New Hampshire lawmakers hear minimum wage hike proposals as critics say it would cost jobs

By Christian Wade | The Center Square

Democratic lawmakers and advocates for the working poor want to raise New Hampshire’s minimum wage, but the move faces pushback from business groups who say it will cost jobs and hurt the state’s economy.

One proposal, HB 517, would raise the state’s minimum wage to $15 an hour over three years.

Wikimedia Commons/Eric Garcetti

Business groups say raising the minimum wage to $15 in New Hampshire would hurt workers because companies would hire fewer people and reduce wage hours to offset the costs.

“New Hampshire needs a raise, desperately,” state Rep. Kris Schultz, D-Concord, the bill’s primary sponsor, told members of the House Labor, Industrial and Rehabilitative Services Committee during a live-streaming hearing Thursday. “We are a wealthy state, but over 130,000 people make less than $15 an hour.”

New Hampshire currently does not have a state minimum wage. It defaults to the current federal rate of $7.25, which was last increased in 2009.

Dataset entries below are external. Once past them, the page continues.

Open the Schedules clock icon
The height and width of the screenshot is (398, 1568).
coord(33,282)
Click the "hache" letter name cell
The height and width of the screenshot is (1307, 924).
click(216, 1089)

Schultz called that “irresponsible and inhumane” and said upping the wage would lift more Granite Staters out of poverty.

“Low-wage workers put money into the local economy and entrepreneurship goes up,” she told the committee.

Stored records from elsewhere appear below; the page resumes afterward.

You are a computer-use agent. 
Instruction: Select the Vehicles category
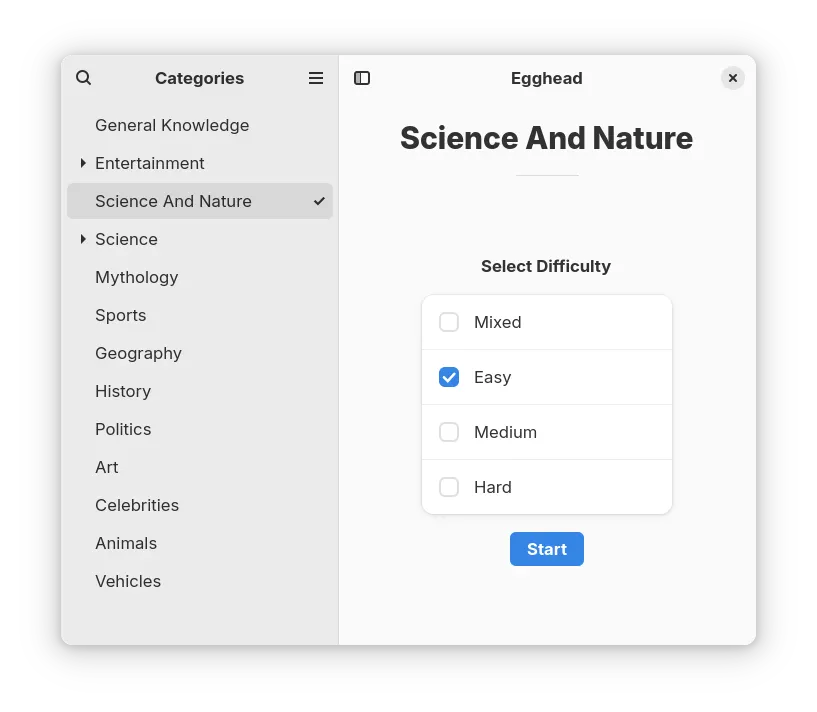click(x=200, y=581)
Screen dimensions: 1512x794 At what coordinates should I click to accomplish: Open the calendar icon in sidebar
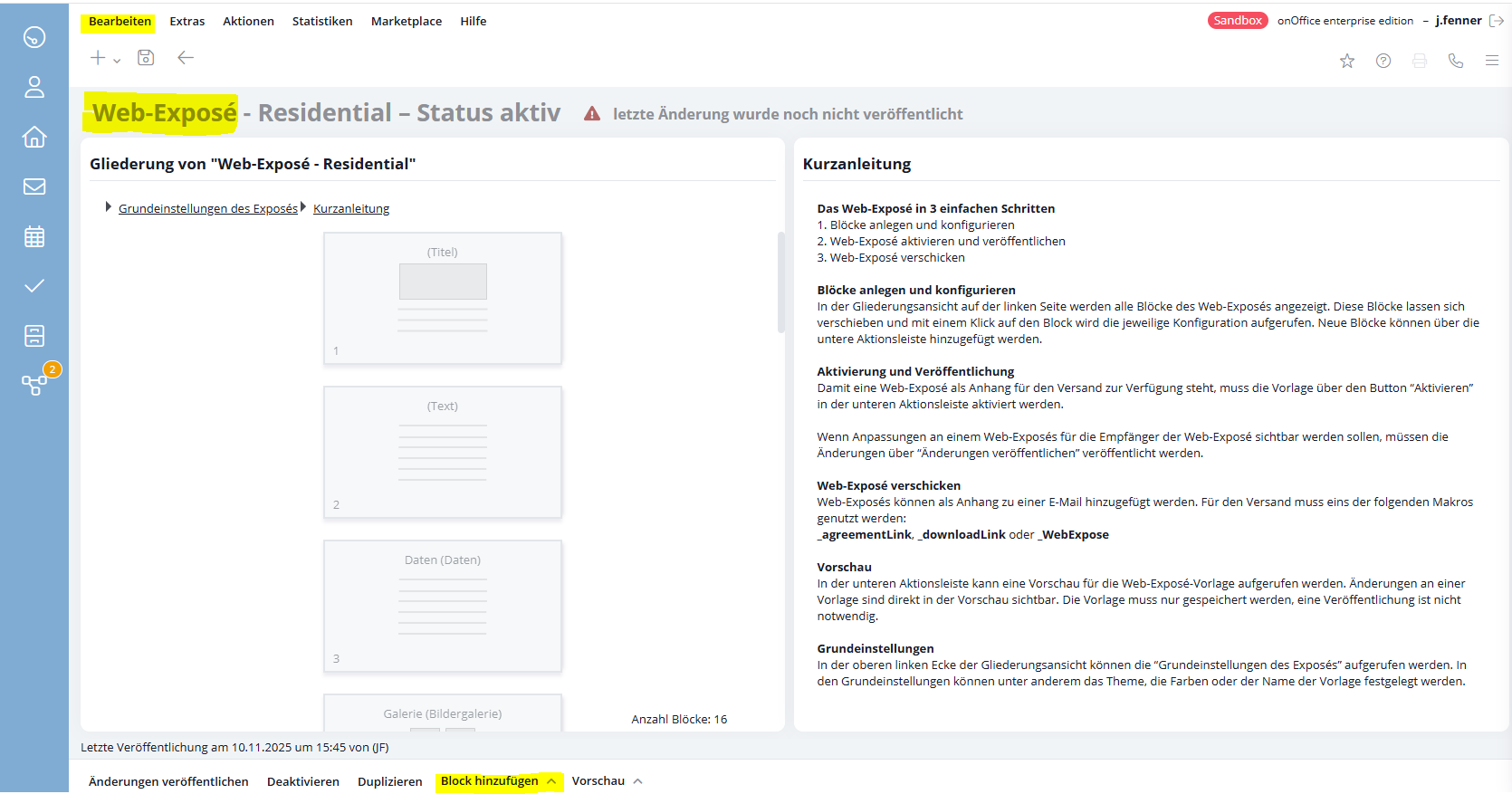click(x=34, y=236)
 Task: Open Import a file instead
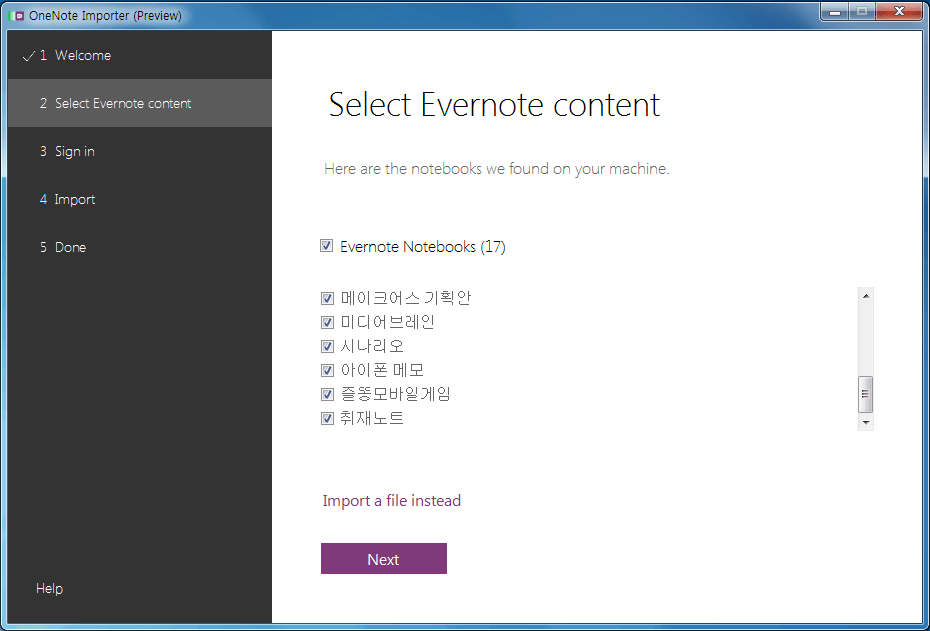391,500
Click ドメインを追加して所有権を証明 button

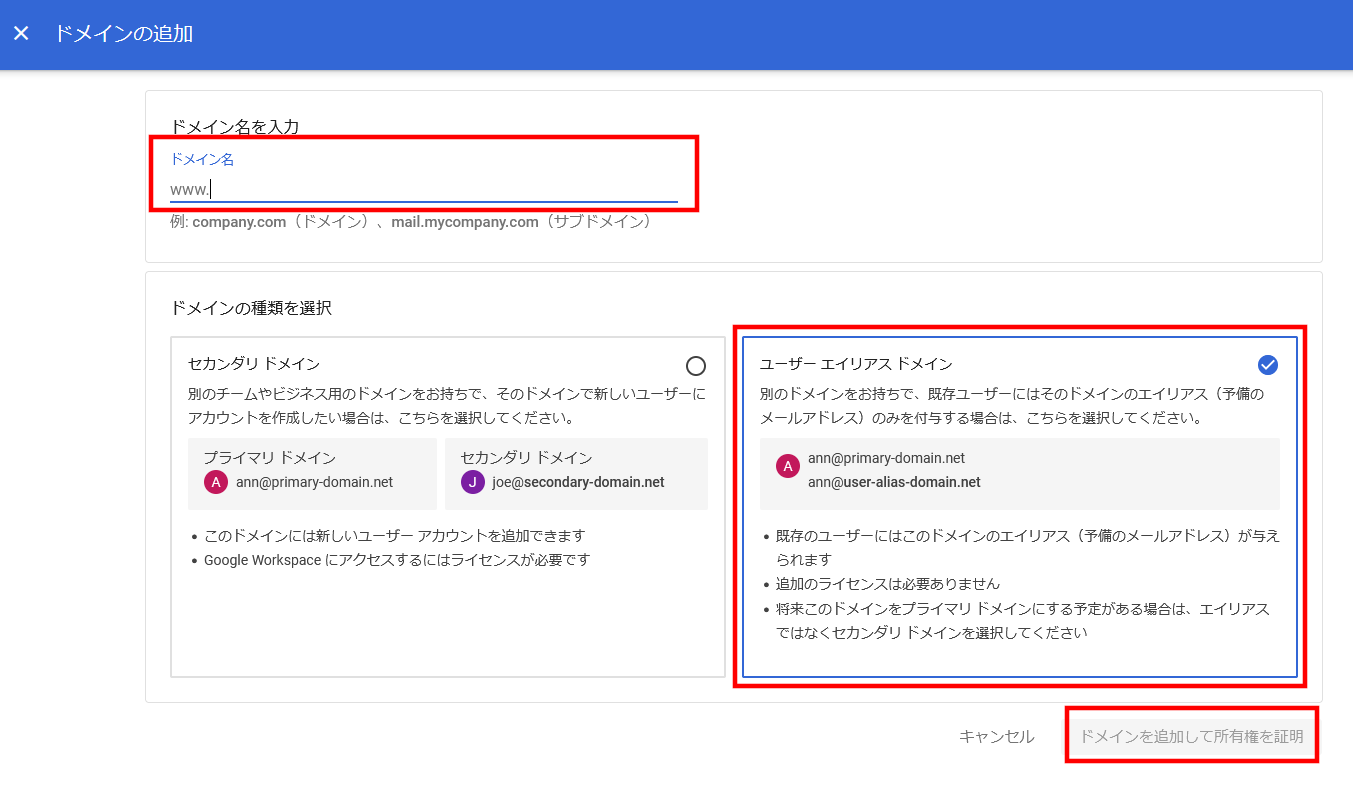1190,737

Another proposal, HB 107, would more than triple the state’s minimum wage to $22.50 within 60 days of the bill’s approval.

Rep. Catherine Sofikitis, D-Nashua, one of the bill’s main sponsors, said workers earning minimum wage can’t afford to pay rent, buy food or cover medical bills amid the pandemic.

Labor leaders say businesses have been taking advantage of New Hampshire’s low taxes and wages to the detriment of workers, as well as the state government.

“I’m frankly outraged by how many companies are exploiting workers and the state,” said Rick Gulla, president of the State Employees’ Association, SEIU Local 1984.

But business groups say the move would hurt workers because companies would end up hiring fewer people and reducing wage hours to offset the increased payroll costs.

“Fewer jobs will be available, and fewer hours will be available, and there will be fewer businesses,” Bruce Berke, state director of the New Hampshire chapter of the National Federation of Independent Business, told the legislative panel.

Several Republicans on the labor committee expressed skepticism that raising the minimum wage would help the state’s workers.

“It would end up hurting the people it means to help,” Rep. Greg Hough, R-Laconia, said.

President Joe Biden, who took office on Jan. 20, is pushing to increase the federal rate to $15 an hour as part of a $1.9 trillion coronavirus relief proposal.

But that proposal also faces headwinds in Congress, where even some Democrats have pushed back on the idea of including a wage hike in the relief package.

Image courtesy of Wikimedia Commons/Eric Garcetti

2 thoughts on “New Hampshire lawmakers hear minimum wage hike proposals as critics say it would cost jobs

  1. Which is better? Pick one
    1. $10 per hour job to start out, learn skills or supplement retirement.
    2. A $15 per hour job that doesn’t exist.

  2. When a proposed act will have predictable consequences it is folly to assume the consequences are not intended. Preventing an unskilled person entering the work force, usually as a teenager living at home, denying him the option of bargaining for a job, keeping it by his reliability and performance and either increasing his value to his employer or developing a work history very useful in applying for a better job is tantamount to cutting the bottom twenty feet off the employment opportunity ladder. Never, ever trust the justification given by a politician for an act. Look, instead, for the predictable result and assume that to be the reason. Ask then how this serves the politician’s ends – where lies the benefit of an unemployed and government dependent underclass?